**Record set:**
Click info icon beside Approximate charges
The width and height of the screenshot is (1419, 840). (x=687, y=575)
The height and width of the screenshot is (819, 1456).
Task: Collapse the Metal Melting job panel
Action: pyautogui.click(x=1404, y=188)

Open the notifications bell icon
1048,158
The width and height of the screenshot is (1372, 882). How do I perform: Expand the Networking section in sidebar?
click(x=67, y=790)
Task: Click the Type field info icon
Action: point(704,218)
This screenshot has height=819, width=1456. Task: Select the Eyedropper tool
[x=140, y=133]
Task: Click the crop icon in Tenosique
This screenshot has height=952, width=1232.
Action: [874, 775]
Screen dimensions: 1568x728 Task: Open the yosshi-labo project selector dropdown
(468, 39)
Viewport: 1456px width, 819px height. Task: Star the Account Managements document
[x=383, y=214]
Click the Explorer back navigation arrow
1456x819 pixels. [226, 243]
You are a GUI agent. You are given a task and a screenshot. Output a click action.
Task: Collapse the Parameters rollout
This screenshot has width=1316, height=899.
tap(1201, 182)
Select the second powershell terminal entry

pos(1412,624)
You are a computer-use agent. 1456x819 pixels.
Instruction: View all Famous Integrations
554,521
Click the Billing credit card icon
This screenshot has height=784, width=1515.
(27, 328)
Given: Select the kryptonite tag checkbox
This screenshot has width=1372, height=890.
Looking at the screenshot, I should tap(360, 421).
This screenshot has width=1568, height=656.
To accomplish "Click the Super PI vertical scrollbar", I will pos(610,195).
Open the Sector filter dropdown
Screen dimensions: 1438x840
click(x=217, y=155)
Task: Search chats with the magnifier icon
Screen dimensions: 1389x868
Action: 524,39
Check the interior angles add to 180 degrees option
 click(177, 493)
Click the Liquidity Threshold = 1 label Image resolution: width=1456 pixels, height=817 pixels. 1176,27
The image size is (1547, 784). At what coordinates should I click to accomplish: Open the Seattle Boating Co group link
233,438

**Work to complete:**
Check each line of the records for the word "agent" and extract those that contain it.

**Result:**
You are a GUI agent. You are given a task and a screenshot. Output a click action.
You are a computer-use agent. 1456x819 pixels.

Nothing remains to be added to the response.